NAMM 2022 Gallery

Dig into the details of a pile of new gear from Steve Vai, MXR, Abasi Concepts, Dophix, b3, and more!


Taylor 722ce

Taylor Guitars brought a new pair of 700-series acoustics to the show. The new Koa-based line was born out of a particular grade of wood that sits between their K series and the wood they use for veneers. The 724ce and 722ce both feature Expression 2 preamps and an ultra-thin finish. Each one will street for $3,499.

Eventide Blackhole

Although the Dot9 line of pedals have been out for a bit, Eventide officially brought this quartet of stomps to the masses at the NAMM show. The lineup covers well-known H9 algorithms such as the Blackhole, old-school EVH-style micro pitch tones, massive chorus sounds, pristine delays, and more.

Martin Custom Guitar

Here's the 2,500,000th guitar to come through Martin’s factory and built by their team. The guitar was made from birdseye Belizean rosewood and heavy Sitka spruce. Display built by Jody Betz.

Positive Grid Spark Mini

Positive Grid announced the Spark Mini, which is a full featured practice amp that also works as a Bluetooth speaker. The free app allows for deep signal-chain editing and comes loaded with a ton of amp and effects.

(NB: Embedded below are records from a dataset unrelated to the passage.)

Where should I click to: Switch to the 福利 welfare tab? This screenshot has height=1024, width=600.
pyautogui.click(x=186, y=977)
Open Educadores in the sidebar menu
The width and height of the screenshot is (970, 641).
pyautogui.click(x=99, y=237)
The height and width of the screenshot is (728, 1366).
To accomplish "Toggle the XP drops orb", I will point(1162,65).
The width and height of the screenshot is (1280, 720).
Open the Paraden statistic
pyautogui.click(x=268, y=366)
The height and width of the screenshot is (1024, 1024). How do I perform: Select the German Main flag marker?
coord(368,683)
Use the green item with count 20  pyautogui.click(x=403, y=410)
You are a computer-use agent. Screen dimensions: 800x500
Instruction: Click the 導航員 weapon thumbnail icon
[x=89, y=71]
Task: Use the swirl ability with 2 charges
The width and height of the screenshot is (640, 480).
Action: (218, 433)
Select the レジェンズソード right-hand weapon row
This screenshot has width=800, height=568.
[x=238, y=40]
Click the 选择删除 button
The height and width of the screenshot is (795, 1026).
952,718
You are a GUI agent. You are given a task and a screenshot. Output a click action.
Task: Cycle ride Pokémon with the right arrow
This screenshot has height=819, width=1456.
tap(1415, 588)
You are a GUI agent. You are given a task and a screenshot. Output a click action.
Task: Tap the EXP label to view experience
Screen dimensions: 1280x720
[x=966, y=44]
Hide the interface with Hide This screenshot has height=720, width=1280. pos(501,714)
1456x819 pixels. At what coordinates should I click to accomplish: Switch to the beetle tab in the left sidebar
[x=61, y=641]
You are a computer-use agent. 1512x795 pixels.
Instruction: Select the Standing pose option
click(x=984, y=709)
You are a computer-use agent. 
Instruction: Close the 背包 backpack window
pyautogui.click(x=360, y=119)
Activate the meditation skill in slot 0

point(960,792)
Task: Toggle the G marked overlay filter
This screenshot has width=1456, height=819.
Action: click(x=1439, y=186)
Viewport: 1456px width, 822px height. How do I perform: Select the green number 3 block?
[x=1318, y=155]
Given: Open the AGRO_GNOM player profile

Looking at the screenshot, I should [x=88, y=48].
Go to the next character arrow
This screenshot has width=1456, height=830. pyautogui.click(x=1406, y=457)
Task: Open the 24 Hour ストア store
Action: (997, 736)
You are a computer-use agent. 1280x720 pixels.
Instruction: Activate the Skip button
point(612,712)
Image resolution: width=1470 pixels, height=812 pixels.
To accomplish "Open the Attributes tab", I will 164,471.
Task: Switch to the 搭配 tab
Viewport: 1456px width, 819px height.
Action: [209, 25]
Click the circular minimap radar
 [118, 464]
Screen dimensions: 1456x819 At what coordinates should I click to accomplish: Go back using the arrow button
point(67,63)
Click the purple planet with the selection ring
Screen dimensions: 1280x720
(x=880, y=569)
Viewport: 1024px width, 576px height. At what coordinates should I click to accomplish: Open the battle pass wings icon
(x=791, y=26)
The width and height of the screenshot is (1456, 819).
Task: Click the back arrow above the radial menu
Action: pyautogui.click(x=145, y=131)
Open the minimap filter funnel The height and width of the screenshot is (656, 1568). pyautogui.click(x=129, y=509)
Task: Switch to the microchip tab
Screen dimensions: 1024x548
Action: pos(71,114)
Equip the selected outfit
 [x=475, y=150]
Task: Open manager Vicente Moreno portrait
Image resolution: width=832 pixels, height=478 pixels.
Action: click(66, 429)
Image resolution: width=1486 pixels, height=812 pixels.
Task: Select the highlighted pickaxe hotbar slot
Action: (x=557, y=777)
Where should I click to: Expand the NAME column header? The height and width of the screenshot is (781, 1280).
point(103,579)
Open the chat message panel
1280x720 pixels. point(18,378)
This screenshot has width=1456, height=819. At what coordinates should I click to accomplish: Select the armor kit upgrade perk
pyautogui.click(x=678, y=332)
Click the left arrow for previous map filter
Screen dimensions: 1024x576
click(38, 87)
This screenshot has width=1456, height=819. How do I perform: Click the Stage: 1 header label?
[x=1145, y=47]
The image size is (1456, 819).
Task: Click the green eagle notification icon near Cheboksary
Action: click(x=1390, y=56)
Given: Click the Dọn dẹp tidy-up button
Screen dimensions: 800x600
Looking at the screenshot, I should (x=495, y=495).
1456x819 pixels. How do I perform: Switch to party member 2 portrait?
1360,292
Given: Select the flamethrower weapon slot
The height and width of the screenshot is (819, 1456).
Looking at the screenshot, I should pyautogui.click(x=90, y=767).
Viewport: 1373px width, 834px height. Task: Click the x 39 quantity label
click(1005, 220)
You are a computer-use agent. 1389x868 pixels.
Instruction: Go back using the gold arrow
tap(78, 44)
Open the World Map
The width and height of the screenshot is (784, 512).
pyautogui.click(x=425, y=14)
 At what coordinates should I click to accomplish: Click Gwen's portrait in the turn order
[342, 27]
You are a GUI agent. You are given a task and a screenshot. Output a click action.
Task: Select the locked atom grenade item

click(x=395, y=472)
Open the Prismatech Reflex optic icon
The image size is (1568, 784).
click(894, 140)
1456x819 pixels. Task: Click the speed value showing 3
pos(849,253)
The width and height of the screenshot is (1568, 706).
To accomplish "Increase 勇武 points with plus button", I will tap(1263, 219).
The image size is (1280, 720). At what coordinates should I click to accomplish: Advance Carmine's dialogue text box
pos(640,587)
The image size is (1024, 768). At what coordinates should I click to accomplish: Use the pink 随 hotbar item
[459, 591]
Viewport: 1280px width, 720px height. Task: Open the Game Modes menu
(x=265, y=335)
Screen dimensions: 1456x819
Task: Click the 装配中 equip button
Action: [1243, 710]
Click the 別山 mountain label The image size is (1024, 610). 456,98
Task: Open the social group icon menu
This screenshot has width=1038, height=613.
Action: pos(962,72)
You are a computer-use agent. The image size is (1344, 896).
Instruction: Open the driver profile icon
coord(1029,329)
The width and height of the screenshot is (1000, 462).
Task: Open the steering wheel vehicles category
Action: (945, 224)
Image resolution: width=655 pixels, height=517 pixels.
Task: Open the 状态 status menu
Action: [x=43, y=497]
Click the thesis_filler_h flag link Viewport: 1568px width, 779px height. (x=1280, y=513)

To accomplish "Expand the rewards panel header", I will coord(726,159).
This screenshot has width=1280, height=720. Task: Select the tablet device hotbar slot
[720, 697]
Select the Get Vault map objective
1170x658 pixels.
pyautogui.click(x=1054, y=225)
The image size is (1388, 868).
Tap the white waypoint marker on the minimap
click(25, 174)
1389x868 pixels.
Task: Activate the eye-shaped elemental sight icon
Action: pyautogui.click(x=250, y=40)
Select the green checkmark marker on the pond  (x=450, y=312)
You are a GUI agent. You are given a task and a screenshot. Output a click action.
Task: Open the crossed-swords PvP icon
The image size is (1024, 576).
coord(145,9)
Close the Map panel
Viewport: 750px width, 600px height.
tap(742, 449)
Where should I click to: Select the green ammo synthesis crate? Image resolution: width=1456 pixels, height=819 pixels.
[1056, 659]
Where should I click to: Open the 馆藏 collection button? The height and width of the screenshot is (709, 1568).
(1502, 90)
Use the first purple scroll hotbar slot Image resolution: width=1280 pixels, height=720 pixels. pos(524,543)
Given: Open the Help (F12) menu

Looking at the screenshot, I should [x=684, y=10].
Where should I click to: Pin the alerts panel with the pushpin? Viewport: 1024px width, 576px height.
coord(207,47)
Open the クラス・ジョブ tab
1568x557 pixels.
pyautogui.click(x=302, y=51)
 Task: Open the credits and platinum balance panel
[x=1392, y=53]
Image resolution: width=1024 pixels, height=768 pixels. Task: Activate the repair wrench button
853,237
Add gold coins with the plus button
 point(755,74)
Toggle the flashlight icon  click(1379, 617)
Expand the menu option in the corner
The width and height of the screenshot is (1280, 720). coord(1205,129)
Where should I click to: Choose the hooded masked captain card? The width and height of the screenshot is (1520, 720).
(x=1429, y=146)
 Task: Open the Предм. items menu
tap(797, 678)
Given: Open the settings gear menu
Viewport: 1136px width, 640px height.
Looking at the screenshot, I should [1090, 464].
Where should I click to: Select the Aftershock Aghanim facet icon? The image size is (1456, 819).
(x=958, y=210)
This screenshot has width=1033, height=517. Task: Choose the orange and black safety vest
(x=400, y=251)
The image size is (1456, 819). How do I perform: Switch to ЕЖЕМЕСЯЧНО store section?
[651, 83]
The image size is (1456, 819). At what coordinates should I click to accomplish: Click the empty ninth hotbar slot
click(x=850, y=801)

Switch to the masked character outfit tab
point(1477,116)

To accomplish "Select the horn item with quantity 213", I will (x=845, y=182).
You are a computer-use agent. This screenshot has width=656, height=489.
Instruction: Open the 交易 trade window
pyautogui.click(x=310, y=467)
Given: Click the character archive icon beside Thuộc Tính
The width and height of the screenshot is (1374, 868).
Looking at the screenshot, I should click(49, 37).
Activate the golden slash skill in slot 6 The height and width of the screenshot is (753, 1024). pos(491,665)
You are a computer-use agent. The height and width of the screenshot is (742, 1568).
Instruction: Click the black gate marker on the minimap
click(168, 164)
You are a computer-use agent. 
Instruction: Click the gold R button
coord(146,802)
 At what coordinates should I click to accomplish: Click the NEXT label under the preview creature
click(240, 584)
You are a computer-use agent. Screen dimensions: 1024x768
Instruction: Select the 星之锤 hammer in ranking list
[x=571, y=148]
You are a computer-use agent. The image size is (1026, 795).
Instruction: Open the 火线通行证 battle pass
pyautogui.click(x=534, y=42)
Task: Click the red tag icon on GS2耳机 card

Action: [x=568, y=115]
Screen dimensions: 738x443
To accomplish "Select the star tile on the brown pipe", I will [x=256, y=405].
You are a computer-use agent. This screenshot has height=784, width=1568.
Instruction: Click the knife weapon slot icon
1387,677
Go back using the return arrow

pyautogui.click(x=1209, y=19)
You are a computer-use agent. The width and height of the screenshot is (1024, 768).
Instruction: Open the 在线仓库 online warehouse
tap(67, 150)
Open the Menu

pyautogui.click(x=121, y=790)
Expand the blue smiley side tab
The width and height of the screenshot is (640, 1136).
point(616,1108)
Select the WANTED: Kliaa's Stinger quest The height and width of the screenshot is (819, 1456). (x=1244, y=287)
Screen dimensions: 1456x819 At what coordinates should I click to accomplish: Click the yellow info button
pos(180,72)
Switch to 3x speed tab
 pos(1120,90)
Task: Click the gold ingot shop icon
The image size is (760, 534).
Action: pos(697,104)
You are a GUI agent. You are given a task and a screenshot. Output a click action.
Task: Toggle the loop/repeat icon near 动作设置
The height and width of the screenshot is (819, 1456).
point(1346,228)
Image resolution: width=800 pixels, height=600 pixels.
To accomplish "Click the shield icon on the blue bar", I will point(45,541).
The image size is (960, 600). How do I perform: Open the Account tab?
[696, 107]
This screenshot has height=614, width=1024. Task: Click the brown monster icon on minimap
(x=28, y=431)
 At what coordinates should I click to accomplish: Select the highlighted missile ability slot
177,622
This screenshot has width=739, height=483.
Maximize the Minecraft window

They are taking pre-orders now at an intro price of $195.

Dreadbox Treminator

At $199, Dreadbox’s Treminator goes way past trad-style trem. It offers five different wave shapes, fade in/out controls, tap tempo, and a handful of “secret” features when you hold down one of the footswitches. Think Minus the Bear in a box.

VegaTrem VT-2

Do you love Teles and wigglesticks? VegaTrem just gave us a quick look a the VT-2, which takes there rock-solid trem technology and applies it to T-style setups. Installation isn’t invasive and the bar feels smooth as silk. Pricing is TBA, but look for them this fall.

Manhattan Prestige Basses Session One

Famed session legend Neil Jason founded a new instrument company called Manhattan Prestige Basses and brought their first model, the Session One, to NAMM. It’s an incredibly well-balanced instrument that sports an alder body, maple neck, Tusq nut, Luminay fret markers, and a Wilkinson bridge. A rock-solid workhorse that comes in at $999 street.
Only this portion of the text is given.